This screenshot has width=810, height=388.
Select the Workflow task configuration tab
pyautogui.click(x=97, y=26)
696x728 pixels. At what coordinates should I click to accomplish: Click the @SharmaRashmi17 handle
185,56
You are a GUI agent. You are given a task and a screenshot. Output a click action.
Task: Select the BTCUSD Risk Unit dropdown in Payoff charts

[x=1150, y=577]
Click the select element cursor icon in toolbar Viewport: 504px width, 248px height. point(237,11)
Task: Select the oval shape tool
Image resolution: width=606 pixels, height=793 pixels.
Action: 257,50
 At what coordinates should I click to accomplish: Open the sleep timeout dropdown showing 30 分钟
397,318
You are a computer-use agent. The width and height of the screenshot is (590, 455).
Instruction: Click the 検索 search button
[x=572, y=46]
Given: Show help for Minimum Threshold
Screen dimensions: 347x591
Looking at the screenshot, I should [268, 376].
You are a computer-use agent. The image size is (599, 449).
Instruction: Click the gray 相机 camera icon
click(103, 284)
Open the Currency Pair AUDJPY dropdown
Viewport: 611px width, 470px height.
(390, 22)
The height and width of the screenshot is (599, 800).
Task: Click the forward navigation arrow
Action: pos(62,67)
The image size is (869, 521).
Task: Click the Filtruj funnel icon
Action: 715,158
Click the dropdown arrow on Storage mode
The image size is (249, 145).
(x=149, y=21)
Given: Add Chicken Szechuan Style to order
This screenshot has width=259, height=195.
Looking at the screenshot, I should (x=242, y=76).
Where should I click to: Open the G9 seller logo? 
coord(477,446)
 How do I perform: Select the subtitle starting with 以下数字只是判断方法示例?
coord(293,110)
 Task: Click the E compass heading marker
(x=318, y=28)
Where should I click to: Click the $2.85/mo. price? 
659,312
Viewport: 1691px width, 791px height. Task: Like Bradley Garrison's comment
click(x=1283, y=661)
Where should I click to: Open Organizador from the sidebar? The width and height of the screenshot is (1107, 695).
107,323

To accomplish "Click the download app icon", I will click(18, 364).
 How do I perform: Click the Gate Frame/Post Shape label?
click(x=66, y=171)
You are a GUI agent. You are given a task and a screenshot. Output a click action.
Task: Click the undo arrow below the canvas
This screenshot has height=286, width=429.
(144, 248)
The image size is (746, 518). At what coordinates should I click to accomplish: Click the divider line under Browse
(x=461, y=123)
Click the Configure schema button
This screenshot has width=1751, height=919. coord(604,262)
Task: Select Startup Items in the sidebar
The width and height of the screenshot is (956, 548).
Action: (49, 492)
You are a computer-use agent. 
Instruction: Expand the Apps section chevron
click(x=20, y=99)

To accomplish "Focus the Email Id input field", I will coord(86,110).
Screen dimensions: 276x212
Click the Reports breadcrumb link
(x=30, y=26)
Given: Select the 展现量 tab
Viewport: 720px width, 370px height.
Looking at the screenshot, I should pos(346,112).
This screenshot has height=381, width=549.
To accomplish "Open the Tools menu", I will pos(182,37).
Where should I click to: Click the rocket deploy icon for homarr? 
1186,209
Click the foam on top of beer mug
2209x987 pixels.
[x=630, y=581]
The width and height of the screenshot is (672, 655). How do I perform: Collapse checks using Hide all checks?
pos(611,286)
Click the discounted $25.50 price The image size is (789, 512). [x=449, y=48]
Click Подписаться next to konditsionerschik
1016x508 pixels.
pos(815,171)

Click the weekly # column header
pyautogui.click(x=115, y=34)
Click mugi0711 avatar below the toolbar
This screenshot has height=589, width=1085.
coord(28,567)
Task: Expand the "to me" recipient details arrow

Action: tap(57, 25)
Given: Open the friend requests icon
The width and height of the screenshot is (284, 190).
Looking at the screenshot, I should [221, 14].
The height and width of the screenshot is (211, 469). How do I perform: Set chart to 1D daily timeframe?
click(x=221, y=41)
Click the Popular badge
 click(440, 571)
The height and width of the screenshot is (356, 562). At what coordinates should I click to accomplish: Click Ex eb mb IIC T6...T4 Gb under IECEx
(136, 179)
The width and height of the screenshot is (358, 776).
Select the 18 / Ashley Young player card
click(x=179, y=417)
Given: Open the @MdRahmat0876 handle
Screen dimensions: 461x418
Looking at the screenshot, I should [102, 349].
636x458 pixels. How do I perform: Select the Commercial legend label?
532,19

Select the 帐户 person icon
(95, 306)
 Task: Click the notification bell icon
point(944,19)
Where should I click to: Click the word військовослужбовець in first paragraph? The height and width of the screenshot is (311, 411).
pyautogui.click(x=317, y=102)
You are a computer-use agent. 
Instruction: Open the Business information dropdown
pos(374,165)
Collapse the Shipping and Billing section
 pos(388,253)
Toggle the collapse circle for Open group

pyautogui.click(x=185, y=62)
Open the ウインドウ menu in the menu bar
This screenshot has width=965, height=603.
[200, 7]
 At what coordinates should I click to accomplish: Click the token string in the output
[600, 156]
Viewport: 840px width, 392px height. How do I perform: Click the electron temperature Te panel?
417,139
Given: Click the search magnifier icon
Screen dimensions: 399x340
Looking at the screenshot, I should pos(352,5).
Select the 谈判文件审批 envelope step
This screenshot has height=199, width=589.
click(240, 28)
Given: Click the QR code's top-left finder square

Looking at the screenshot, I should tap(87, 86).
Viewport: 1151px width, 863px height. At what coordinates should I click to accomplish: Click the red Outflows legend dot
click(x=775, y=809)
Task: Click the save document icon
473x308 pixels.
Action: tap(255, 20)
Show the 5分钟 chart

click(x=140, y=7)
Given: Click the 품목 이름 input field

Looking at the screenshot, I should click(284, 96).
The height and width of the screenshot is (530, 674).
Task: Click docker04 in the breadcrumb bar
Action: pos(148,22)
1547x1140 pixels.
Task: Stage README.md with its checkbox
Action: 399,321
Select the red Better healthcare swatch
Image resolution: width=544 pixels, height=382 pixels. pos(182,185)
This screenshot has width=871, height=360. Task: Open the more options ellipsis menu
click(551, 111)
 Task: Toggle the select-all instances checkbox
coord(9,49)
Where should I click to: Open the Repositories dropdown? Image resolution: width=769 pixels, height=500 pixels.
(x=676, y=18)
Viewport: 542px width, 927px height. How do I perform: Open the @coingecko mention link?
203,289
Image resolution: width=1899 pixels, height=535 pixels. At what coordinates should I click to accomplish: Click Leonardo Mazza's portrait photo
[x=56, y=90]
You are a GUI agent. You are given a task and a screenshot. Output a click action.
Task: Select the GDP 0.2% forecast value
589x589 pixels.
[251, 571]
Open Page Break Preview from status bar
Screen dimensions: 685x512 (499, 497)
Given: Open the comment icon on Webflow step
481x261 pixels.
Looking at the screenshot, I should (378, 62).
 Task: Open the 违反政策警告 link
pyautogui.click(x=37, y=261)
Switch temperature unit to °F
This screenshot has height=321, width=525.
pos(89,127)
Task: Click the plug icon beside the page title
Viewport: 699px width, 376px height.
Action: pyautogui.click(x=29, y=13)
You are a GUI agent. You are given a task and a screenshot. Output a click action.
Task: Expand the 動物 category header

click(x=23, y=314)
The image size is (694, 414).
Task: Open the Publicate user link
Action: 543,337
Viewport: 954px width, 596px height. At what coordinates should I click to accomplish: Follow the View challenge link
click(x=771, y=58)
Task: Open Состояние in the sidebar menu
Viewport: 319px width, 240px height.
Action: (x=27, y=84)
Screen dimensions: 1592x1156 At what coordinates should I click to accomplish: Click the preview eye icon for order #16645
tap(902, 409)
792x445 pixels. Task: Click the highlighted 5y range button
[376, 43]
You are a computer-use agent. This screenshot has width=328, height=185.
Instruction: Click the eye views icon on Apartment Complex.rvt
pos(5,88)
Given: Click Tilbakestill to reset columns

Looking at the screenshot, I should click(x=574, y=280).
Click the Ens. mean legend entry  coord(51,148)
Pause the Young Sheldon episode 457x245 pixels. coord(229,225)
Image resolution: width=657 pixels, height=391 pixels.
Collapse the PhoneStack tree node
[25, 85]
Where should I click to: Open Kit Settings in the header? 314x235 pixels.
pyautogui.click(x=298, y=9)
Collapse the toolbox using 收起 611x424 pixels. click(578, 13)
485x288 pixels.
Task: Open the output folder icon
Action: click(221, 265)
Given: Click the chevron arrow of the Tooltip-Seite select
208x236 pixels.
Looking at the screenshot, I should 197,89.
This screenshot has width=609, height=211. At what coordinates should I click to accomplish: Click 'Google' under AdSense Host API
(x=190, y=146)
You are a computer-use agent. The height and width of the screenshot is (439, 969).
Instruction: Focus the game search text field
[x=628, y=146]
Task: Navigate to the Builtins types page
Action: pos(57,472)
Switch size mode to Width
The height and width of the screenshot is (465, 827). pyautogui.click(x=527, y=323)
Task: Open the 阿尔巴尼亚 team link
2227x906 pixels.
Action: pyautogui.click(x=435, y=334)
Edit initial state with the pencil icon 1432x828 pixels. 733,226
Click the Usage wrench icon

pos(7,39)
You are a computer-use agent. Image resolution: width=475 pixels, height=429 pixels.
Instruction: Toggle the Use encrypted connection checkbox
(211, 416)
=-=-=-=-=
#### PROBLEM DESCRIPTION:
Among the records above, only the lines between the line holding "792x445 pixels. Task: Click" and the line holding "Image resolution: width=657", inclusive, are to be output, exactly as written.

#### EXERCISE RESPONSE:
792x445 pixels. Task: Click the highlighted 5y range button
[376, 43]
You are a computer-use agent. This screenshot has width=328, height=185.
Instruction: Click the eye views icon on Apartment Complex.rvt
pos(5,88)
Given: Click Tilbakestill to reset columns

Looking at the screenshot, I should click(x=574, y=280).
Click the Ens. mean legend entry  coord(51,148)
Pause the Young Sheldon episode 457x245 pixels. coord(229,225)
Image resolution: width=657 pixels, height=391 pixels.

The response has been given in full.